Le Goux*, X. Chevalier**
Un homme de 45 ans joueur de niveau
classé, se plaint de ce qui a été appelé
une épicondylite et qui lui fait mal depuis
plus de 6 semaines, malgré 3 semaines
d’arrêt total de toute activité.
➤ Quel examen clinique
et comment affirmer le diagnostic ?
✂
L’épicondylite ou tennis elbow est d’une grande fréquence.

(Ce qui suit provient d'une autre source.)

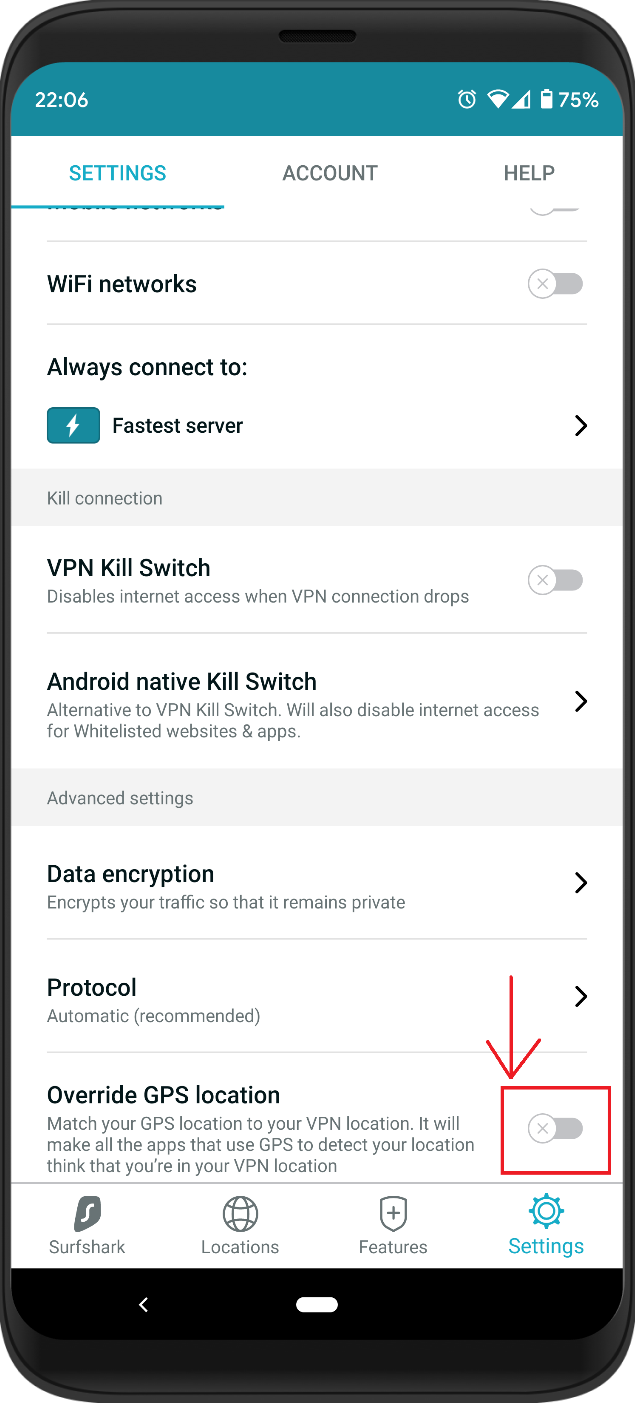Tap the alarm clock status bar icon

click(466, 99)
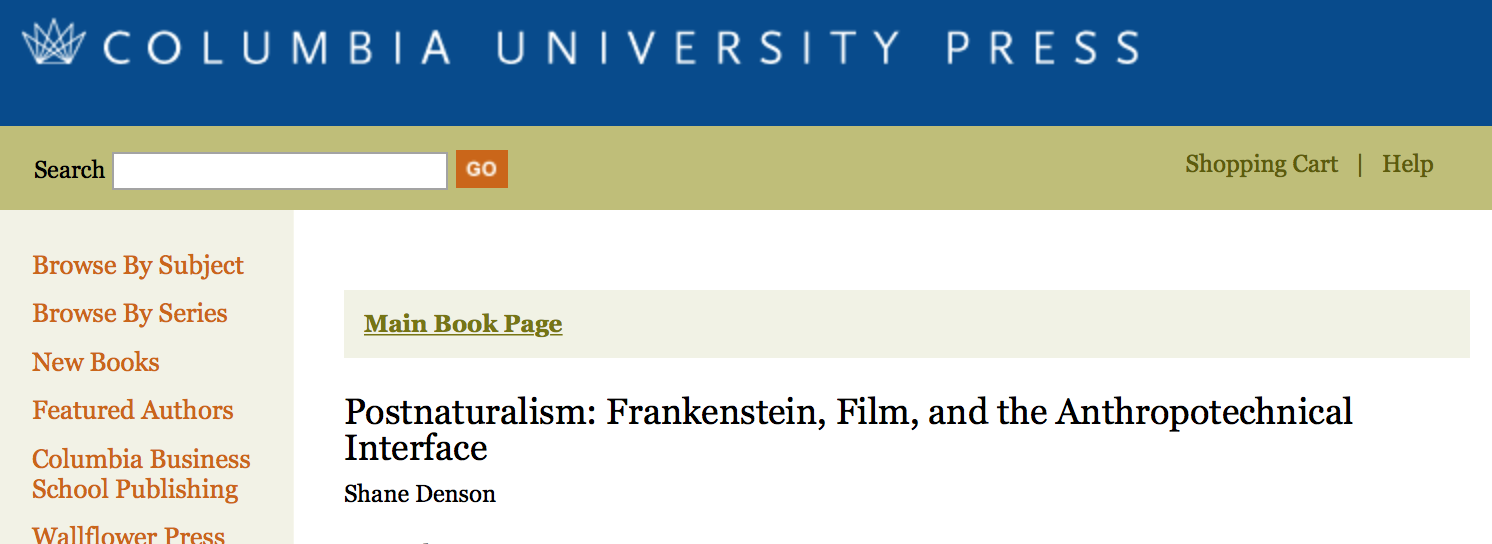Viewport: 1492px width, 544px height.
Task: Click the Columbia crown logo icon
Action: point(54,43)
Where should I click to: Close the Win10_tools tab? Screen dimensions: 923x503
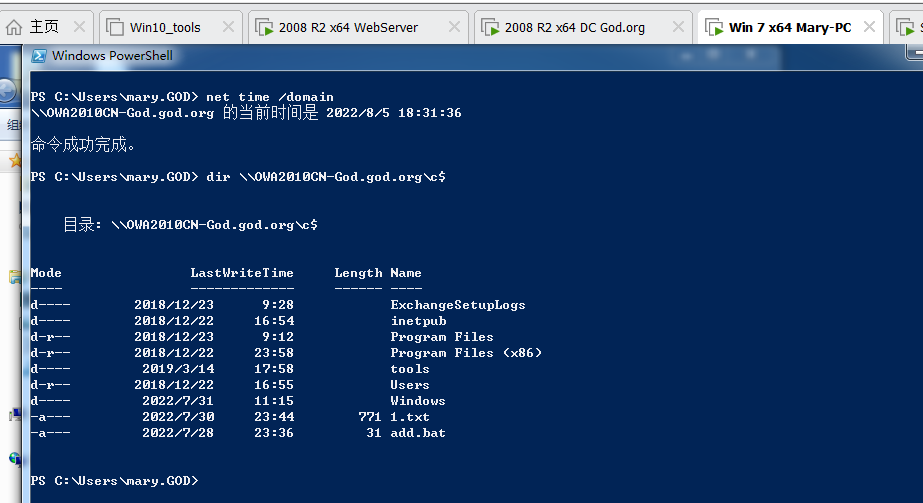[228, 27]
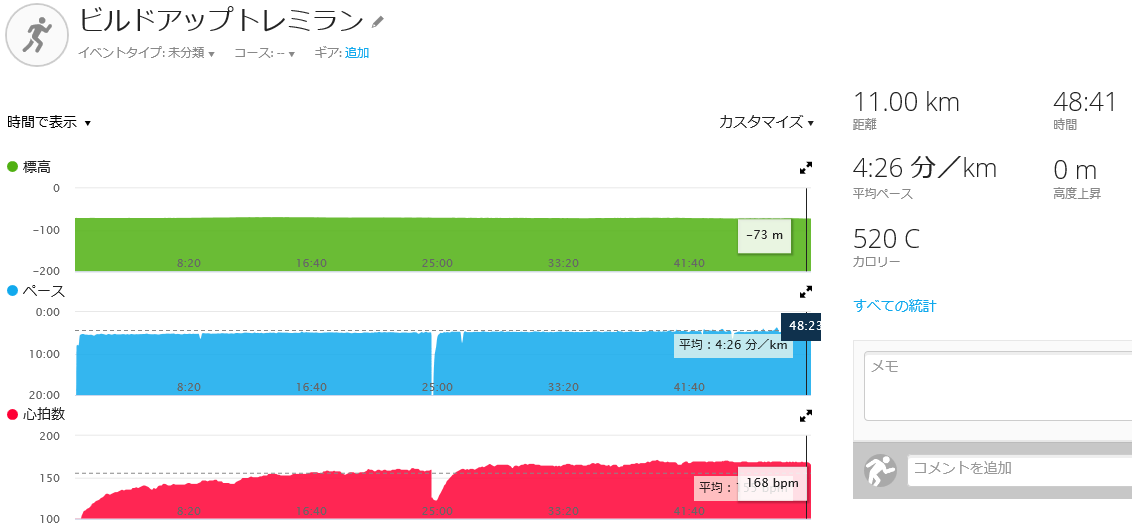
Task: Expand the 心拍数 heart rate chart fullscreen
Action: pyautogui.click(x=806, y=416)
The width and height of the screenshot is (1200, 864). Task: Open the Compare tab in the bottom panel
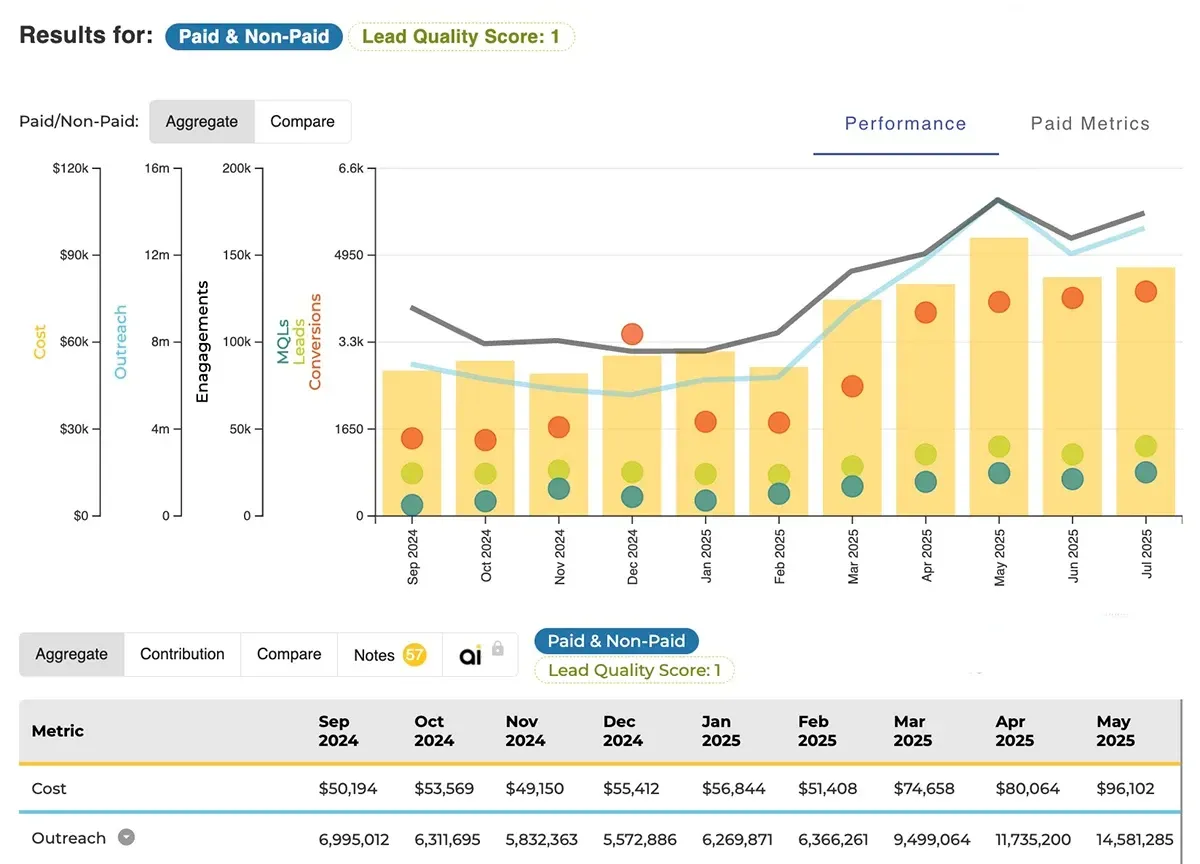click(x=288, y=654)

On estime qu’elle touche 1 à 5 % de la population générale et 30
à 40 % des joueurs de tennis, soit 1 joueur sur 3, avec un pic de
fréquence entre 35 et 50 ans. La cible habituelle est un joueur de
niveau technique moyen (les bons et très bons joueurs sont a
priori épargnés) qui “force” certains coups, comme le revers ou
en fin de mouvement au service. Deux facteurs favorisent l’apparition de cette tendinopathie d’insertion du tendon commun des épicondyliens : l’hypersollicitation (parfois un choc
direct) et le vieillissement des structures tendineuses avec l’appauvrissement de la vascularisation après 40 ans. Au plan anatomopathologique, l’aspect évolutif des lésions touchant principalement le tendon du 2e radial permet de rendre compte de leur
caractère chronique et de l’évolution naturelle du tennis elbow
sur une longue durée (12 à 18 mois), avec un traitement qui reste
délicat. Les quatre stades anatomiques (infiltrat œdémateux,
déchirure superficielle, rétraction et avulsion, rupture tendineuse)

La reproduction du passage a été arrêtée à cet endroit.